Series indexing and selection in Data Analysis Python - Time & Space Complexity
When working with a Series, we often pick values by their position or label. Understanding how long this takes helps us write faster code.
We want to know: How does the time to get items change as the Series grows?
Analyze the time complexity of the following code snippet.
import pandas as pd
s = pd.Series(range(1000))
# Select a single value by position
value = s.iloc[500]
# Select multiple values by label
subset = s.loc[100:200]
This code creates a Series and selects values by position and by label range.
Identify the loops, recursion, array traversals that repeat.
- Primary operation: Accessing elements by index or label.
- How many times: Single access is once; slicing accesses multiple elements equal to slice size.

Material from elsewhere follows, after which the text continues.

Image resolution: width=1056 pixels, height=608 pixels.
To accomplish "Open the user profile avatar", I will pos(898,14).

Getting one item by position takes about the same time no matter the Series size.
Getting a slice of items takes time roughly proportional to how many items are in the slice.

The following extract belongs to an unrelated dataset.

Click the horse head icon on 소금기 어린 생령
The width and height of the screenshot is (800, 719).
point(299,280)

| Input Size (n) | Approx. Operations for single item | Approx. Operations for slice of size k |
|---|---|---|
| 10 | 1 | 5 |
| 100 | 1 | 20 |
| 1000 | 1 | 50 |
Pattern observation: Single item access stays about the same; slice access grows with slice size.
Time Complexity: O(1) for single item, O(k) for slice of size k
This means picking one item is very fast no matter how big the Series is, but picking many items takes longer as you ask for more.
[X] Wrong: "Selecting any item from a Series always takes longer if the Series is bigger."
[OK] Correct: Single item access uses direct indexing, so it stays fast even if the Series grows large.
Knowing how fast you can get data from a Series helps you choose the right method and write code that runs smoothly in real projects.
"What if we changed from selecting by label slice to selecting by a list of random labels? How would the time complexity change?"